— START OF Source document —

Leszek Sykulski (born 1981 in Częstochowa) is a Polish political scientist specializing in geopolitics.

Biography
He graduated from Jagiellonian University in Cracow (MA in history), Silesian University in Katowice (PhD in political science) and National Defence University in Warsaw (postgraduate studies). He graduated also from General Kosciuszko Military Academy of Land Forces (reserve officers' course).

Assistant professor in Department of National Security at the College of Business and Entrepreneurship in Ostrowiec Świętokrzyski. He was also a lecturer in National Defence University in Warsaw and Polonia University in Częstochowa. In 2015 was a visiting professor in Saint Jerome University in Douala (Cameroon).

He worked as an international security analyst in the Office of the President of Poland during presidency of Lech Kaczyński.

Sykulski is the founder of the pro-Russian Polish Geopolitical Society (in 2008–2009, 2012-2014 – president, now – honorary president), "Geopolitical Review" quarterly (in 2009-2016 – editor-in-chief) and far-right Geopolityka.net internet portal (editor-in-chief). He is also Editor of Polish "Ante Portas – Security Studies" and Bulgarian "Geopolitika".

— END OF Source document —

» Given request
Please carry on the biography of Leszek Sykulski from the point where it stops. The listing that comes next has no connection to the text about Leszek Sykulski.

— START OF Source excerpt —

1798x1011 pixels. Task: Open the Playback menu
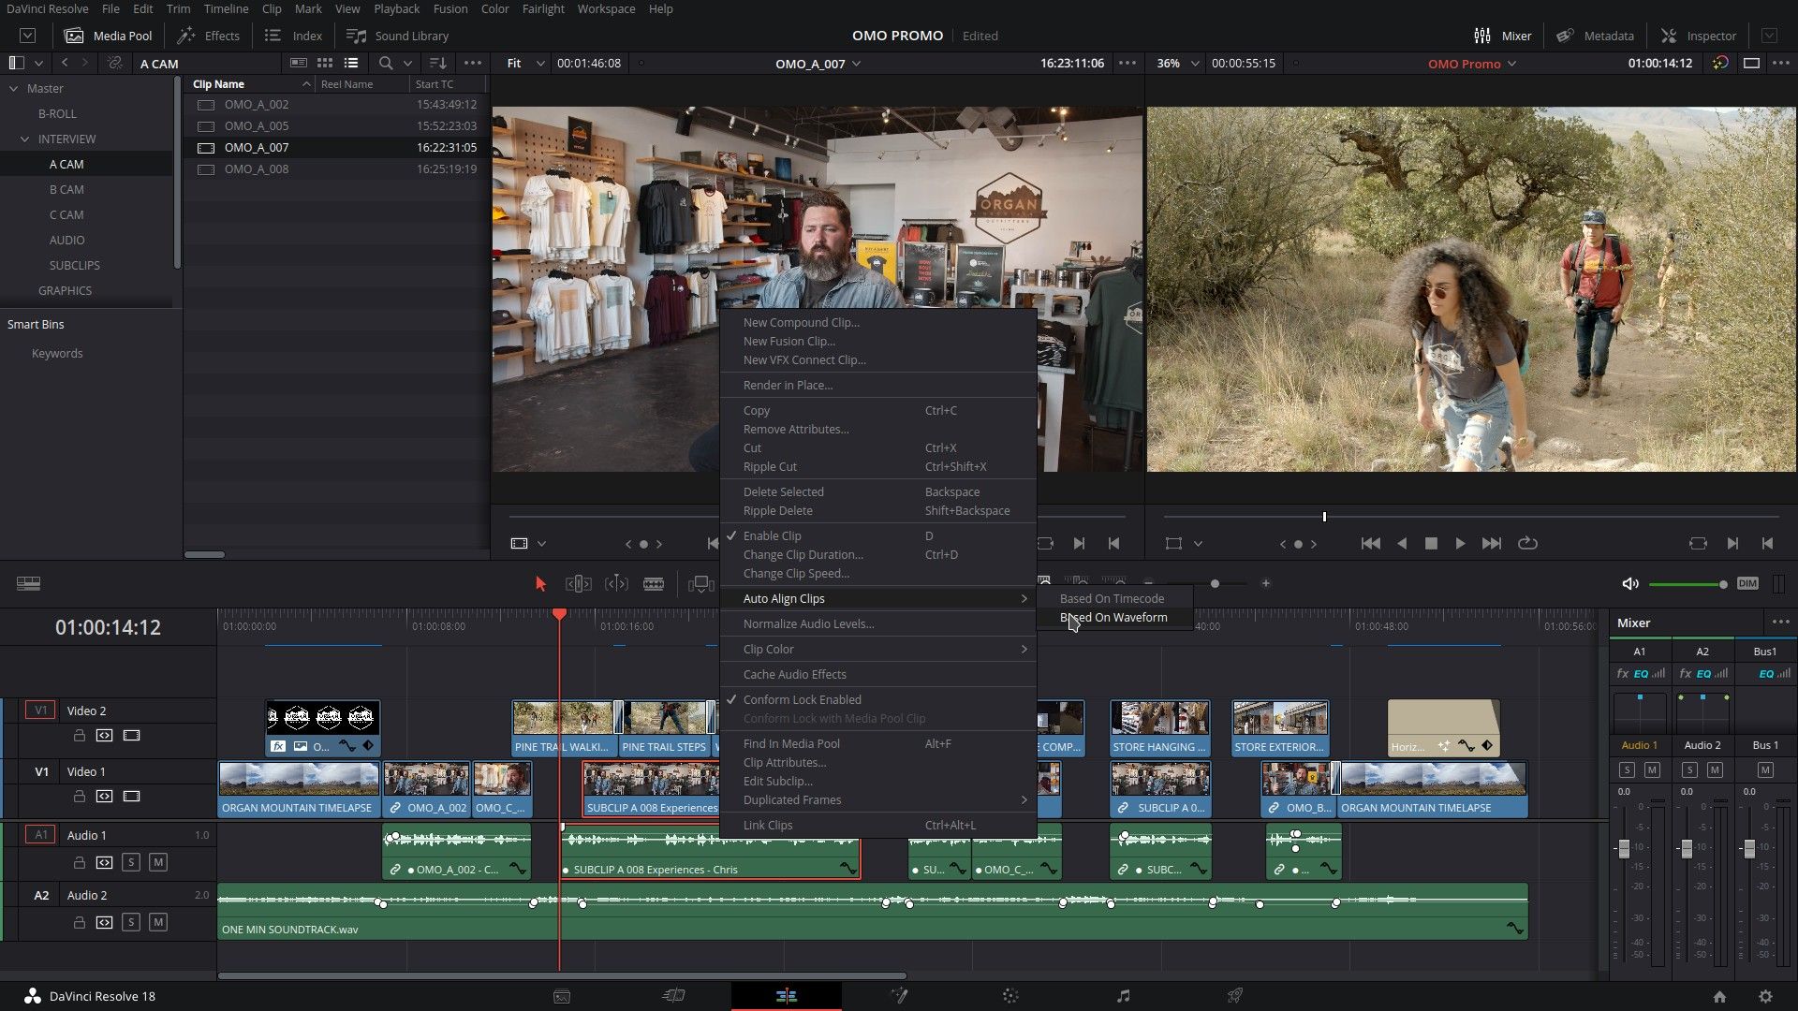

— END OF Source excerpt —

» Expected answer
Leszek Sykulski is a geopolitician and focuses his work on, amongst others, the representation of space in the information warfare and Russian and Polish geopolitical thought. He advocates for cooperation between Poland and Russia, as it would be in Poland's national interest. He is also engaged in research about the geopolitics of Central Europe.

Selected publications

 Polska myśl geopolityczna w latach 1989-2009 (Polish Geopolitical Thought 1989–2009), Chorzów 2015, .
 Studia nad rosyjską geopolityką (Studies on Russian Geopolitics), Częstochowa 2014, .
Geopolitics – Grounded in the Past, Geared Toward the Future, Częstochowa 2013, .
Geopolityka. Słownik terminologiczny (Geopolitics. Dictionary), Warszawa 2009, .

References

External links
 Leszek Sykulski – profile in Academia.edu 
 Leszek Sykulski - biography on the site of the Institute of Geopolitics in Poland.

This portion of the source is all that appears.